There’s no place to hide what Facebook Inc (NASDAQ:FB), advertisers, college recruiters, and employers can discover about you. A new study from the University of Cambridge correlates Facebook likes to age, sexual orientation, IQ, political affiliation, drug use, and much more with a high degree of precision. The scientific study used 58,466 US volunteers to complete the study entitled, “Private traits and attributes are predictable from digital records of human behavior.” Examples: if you’re applying to elite colleges or rocket science jobs, don’t Facebook “like” Lady Antebellum, Sephora, or Harley-Davidson, Inc. (NYSE:HOG), as these have a strong correlation to a low IQ. If you want to appear brainy, “like” Stephen Colbert and curly fries.
Yet another privacy concern is now heaped on the other reasons for users to leave Facebook Inc (NASDAQ:FB), besides ad exhaustion and the allure of other social media venues.
Will this drive off Facebook users?
Certainly Facebook won’t suggest its users “unlike” advertisers, but this study could be very detrimental to Facebook once users become aware how much the site can impact their lives. A recent New York Times article offered tips to clean up your profile from the prying eyes of admissions officers, prospective employers, and (hinting darkly here) the government. However, as the article noted, scrubbing a profile could take a while.
Facebook Inc (NASDAQ:FB) lately is aligned more with advertisers than users’ concerns over privacy. Will ad exhaustion and privacy concerns spur more defections?
In their annual report released on Feb. 1, Facebook described its number one risk: “Our financial performance has been and will continue to be significantly determined by our success in adding, retaining, and engaging active users.” Just days later the Pew Research Center came out with a disturbing report for Facebook Inc (NASDAQ:FB) shareholders that fewer than 5% across all age groups plan to spend more time on Facebook, as well as findings that a majority of Facebook users plan to take a break from the site.
As Facebook increasingly feels pressure to monetize, it rolls out more ad schemes, almost on a daily basis. The possibility of ad exhaustion and privacy concerns provoking user defections is very real. Another concern is that big advertisers may pause, as the US Federal Trade Commission is requiring the same disclosures for Facebook and Twitter as it does for traditional media. For example, a big pharma company running a full page on side effects in a magazine would have to run them on Facebook Inc (NASDAQ:FB) as well.
Facebook rolled out an application last September called Custom Audiences, in which only “managed advertisers” were able to target advertising using only a potential customer’s email address, phone number, or user ID. Advertisers seemed to like it, and Facebook COO Sheryl Sandberg has been praising Custom Audiences as the best option for targeting customers. Since then other advertisers are able to use it and Facebook has been beta testing an expanded version called “Lookalike Audiences.”

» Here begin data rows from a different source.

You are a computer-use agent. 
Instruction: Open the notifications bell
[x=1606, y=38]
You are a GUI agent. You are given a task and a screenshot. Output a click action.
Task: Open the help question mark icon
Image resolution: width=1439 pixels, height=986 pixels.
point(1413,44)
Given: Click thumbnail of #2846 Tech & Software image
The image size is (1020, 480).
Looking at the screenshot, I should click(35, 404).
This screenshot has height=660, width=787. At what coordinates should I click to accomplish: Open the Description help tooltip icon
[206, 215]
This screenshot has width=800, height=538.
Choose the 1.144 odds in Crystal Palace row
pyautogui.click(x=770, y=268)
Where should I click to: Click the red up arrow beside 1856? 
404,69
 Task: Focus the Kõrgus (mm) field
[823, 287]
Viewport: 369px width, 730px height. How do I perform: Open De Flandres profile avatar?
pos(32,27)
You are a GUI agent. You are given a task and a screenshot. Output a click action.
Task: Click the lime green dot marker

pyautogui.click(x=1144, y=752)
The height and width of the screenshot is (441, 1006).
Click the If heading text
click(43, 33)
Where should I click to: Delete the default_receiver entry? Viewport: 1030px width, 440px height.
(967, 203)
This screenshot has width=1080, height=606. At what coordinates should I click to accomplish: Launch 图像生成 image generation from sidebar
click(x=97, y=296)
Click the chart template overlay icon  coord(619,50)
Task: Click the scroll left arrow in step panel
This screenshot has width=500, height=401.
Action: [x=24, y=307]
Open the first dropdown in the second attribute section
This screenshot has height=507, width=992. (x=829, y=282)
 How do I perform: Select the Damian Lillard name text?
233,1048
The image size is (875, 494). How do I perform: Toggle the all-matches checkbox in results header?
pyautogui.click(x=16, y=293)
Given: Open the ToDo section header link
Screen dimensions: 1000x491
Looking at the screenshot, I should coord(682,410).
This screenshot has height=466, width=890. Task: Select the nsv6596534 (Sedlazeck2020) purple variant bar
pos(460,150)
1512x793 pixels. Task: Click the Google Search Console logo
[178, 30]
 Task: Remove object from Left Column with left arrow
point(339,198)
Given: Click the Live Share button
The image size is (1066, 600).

It’s not as though there aren’t Facebook alternatives. There are, like At The Pool with only a million members compared to Facebook’s billion users. Tumblr and Twitter are very relevant rivals, especially among teens. Even Washington politicos are looking more to Twitter than Facebook Inc (NASDAQ:FB) to reach constituents.
With all these headwinds, Facebook Inc (NASDAQ:FB) is looking like a much worse investment than LinkedIn (NYSE:LNKD). Not even the news that Netflix, Inc. (NASDAQ:NFLX)’s streaming customers would be able to share what they’re watching with Facebook friends helped the stock. It closed down 2.69% on March 13. Daily, it’s looking less likely that it will return to the $45 highs when it first IPO’d last May. The P/E is an astronomical 2,783.00, and quarterly earnings growth is -78.80%, with short interest rising. To be fair, analysts predict a 29.04% five year growth rate.